Seven-Step Process as a Swing Trader

Introduction

  • Host: ToriTrades, providing insights on trend line trading.

  • Overview of topics discussed in the video:

    • Finding trades

    • Routine practices

    • Playbook examples

    • Recapping and breaking down trades

    • Time frames

    • Entry and exit criteria

    • Strategies for repeating and improving trading

Step 1: Finding Trades

  • Main Feature Used: TradingView alerts on trend lines.

    • Alerts indicate when trend lines are broken or touched.

    • Visual representation: bell icon on trend lines in TradingView.

  • Example of Crude Oil Trade:

    • Three touch points on a downward trend line identified:

    • Price action considered after crossing the downward trend line.

    • Second confirmation needed: Area of resistance at $68.86.

    • Tori emphasizes patience in waiting for confirmation before entering trades.

  • Process of Finding Trades:

    • Routine of setting alerts for trend lines.

    • Organized weekly charting on Sunday nights:

    • Drawing and adjusting trend lines.

    • Deleting broken trend lines.

    • Updating watch list (focus on crude oil and platinum).

Step 2: Routine for Trading

  • Importance of a Trading Routine:

    • Schedules time on Sunday for comprehensive review.

    • Analyzes various scenarios for upcoming week.

    • Prepares mentally for market movements.

  • Techniques:

    • Utilize path tool in TradingView to visualize price scenarios:

    • Best case, worst case, and consolidation scenarios.

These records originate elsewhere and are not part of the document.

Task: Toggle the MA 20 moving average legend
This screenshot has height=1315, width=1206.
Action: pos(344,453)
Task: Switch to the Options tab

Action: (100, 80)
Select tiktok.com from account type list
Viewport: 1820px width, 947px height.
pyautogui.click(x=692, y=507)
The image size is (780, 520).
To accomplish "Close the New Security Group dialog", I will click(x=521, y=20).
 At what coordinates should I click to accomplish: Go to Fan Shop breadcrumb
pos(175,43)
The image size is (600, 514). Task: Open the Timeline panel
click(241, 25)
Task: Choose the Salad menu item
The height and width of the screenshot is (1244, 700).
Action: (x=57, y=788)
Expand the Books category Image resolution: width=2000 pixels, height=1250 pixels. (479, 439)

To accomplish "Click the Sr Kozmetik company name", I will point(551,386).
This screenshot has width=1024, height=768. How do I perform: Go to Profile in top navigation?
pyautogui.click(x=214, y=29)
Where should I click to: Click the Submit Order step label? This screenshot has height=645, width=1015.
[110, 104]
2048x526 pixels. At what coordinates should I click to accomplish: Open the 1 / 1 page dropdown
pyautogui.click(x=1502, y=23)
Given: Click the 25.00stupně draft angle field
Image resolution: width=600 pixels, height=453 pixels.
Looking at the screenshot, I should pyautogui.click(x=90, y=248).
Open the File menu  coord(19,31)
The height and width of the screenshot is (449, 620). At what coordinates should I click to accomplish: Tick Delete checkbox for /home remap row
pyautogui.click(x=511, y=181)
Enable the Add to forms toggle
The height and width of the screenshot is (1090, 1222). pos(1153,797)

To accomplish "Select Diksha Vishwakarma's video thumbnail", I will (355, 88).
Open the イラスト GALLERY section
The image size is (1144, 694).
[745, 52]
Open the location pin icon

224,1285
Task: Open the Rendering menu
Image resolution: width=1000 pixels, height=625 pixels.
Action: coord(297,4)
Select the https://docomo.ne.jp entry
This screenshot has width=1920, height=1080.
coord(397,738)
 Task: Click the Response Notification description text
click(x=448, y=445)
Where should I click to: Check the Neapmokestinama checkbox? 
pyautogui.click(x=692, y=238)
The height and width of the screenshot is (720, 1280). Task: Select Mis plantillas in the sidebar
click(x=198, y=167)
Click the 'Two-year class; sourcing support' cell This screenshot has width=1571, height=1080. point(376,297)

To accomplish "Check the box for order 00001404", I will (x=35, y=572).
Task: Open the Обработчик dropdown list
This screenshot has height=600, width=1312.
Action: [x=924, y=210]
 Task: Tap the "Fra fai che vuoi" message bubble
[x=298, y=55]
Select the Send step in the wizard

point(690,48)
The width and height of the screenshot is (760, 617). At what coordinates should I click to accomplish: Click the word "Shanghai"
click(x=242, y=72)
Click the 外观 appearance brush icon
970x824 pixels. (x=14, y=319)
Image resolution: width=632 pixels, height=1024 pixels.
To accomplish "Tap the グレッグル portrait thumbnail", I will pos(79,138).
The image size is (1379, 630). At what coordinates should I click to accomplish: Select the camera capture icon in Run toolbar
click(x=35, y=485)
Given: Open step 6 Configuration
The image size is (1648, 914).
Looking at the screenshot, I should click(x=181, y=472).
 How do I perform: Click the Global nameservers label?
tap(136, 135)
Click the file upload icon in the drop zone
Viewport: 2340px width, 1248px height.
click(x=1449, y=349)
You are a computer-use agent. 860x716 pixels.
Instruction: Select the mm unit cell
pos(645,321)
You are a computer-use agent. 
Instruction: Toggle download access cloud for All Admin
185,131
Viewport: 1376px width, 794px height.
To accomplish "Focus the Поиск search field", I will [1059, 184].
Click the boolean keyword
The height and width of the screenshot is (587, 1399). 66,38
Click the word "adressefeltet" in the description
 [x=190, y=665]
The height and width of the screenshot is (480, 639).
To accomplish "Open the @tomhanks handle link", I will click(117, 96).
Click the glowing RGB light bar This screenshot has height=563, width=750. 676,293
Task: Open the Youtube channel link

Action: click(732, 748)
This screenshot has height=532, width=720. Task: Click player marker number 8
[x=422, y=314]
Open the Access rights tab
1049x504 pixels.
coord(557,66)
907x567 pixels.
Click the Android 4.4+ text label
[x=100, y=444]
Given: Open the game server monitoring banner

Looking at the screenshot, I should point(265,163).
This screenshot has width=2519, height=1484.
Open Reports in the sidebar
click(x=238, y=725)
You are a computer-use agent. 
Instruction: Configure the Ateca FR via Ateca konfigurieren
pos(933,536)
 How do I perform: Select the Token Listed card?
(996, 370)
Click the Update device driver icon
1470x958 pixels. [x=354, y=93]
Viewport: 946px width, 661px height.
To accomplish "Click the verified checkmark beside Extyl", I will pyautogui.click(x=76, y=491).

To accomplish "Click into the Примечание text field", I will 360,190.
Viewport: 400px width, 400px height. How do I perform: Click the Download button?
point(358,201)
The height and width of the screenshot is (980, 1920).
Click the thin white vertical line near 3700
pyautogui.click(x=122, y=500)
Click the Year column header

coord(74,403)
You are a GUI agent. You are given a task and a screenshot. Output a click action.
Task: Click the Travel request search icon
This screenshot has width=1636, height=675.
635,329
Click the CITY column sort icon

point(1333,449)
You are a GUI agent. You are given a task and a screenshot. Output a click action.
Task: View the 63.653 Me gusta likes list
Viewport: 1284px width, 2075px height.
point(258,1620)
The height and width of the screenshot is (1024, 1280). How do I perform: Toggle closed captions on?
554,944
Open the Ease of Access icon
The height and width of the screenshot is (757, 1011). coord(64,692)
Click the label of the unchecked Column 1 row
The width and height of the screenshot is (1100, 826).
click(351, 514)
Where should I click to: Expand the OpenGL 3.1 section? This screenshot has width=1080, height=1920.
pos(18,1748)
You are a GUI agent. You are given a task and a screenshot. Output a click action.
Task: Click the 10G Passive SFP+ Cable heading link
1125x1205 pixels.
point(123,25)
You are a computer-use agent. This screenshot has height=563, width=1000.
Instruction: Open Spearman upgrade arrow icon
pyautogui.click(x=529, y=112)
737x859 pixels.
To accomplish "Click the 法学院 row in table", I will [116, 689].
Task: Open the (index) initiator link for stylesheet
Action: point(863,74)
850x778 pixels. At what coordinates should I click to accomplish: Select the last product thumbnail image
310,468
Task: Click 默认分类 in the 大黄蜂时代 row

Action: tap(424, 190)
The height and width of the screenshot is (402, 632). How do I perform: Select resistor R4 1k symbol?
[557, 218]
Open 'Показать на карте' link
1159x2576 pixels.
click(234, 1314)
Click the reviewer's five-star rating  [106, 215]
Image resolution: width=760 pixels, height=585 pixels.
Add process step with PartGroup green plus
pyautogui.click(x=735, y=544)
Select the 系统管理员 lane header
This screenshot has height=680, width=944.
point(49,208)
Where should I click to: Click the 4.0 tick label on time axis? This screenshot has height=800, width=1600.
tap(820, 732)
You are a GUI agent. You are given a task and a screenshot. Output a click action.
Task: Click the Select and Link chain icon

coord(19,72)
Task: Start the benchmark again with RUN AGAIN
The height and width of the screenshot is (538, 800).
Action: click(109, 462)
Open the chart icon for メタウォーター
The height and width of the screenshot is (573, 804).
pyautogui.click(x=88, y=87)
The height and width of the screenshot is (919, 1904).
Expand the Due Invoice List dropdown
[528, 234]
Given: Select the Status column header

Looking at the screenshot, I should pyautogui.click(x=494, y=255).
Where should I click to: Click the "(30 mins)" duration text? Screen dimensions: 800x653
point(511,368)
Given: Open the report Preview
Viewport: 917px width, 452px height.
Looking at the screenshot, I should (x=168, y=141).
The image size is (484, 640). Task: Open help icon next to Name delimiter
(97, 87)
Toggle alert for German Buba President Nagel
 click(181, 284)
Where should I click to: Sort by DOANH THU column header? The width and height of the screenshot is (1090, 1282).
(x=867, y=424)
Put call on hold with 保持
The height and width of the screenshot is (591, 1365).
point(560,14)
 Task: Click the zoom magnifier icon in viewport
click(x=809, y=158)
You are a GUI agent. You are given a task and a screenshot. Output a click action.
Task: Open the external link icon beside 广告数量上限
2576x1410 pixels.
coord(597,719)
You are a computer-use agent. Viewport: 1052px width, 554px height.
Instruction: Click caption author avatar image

    • Acknowledgement of risk management:

    • Planning for potential losses and gains.

Step 3: Playbook Examples

  • Focus on Three Touch Point Trend Line Break:

    • Key Questions in Playbook:

    • Does the trend line have three touch points? (Yes, for crude oil)

    • Is it a low-risk setup?

    • Risk assessment may involve adjusting position sizes.

    • Over a week’s worth of data needed to support trend line validity:

    • Confirmed with historical price points on the trend line.

    • Market condition assessment (trend vs. consolidation).

Step 4: Recapping and Breaking Down Trades

  • Tools Used: TradeZella platform.

  • Process for Recapping:

    • Review trades entered in TradeZella.

    • Analyze whether trades met all playbook criteria.

    • Stats Review:

    • Original stop loss and risk management strategy.

    • Tagging of trades regarding their risk level and strategy identification.

  • Trade Review Template:

    • Title, overview, summary, reasons for entering, and final results.

    • Key takeaways noted for future reference.

Step 5: Time Frame Focus

  • Time Frame Strategy:

    • Start with top-down analysis methodology:

    • Monthly.

    • Weekly.

    • Daily.

    • Focus drill down to four-hour time frame for entries and exits.

  • Daily glance allowed for broader market context, but primary trading decisions made on four-hour charts.

Step 6: Entry and Exit Criteria

  • Specific Entry Criteria:

    • Confirmation of three touch points on trend line.

    • Assessment of low-risk setup.

    • Minimum requirement of over a week’s data on trend line confirmed.

    • Current market trends reviewed for suitability of entry.

  • Exit Criteria:

    • Defined by cross of safety line or opposing trend line impact or hitting support/resistance areas.

Step 7: Repeat and Improve Trading Practices

  • Reflection and Analysis:

    • Evaluate aggregated trading results to identify patterns among winning and losing trades.

    • Considerations for improvements:

    • Entry timing, holding period for losers, and profit taking strategies.

  • Goal: Continuously replicate strategies that lead to success, while removing patterns leading to losses.

Conclusion

  • Reiterates the importance of a systematic, strategic approach to swing trading.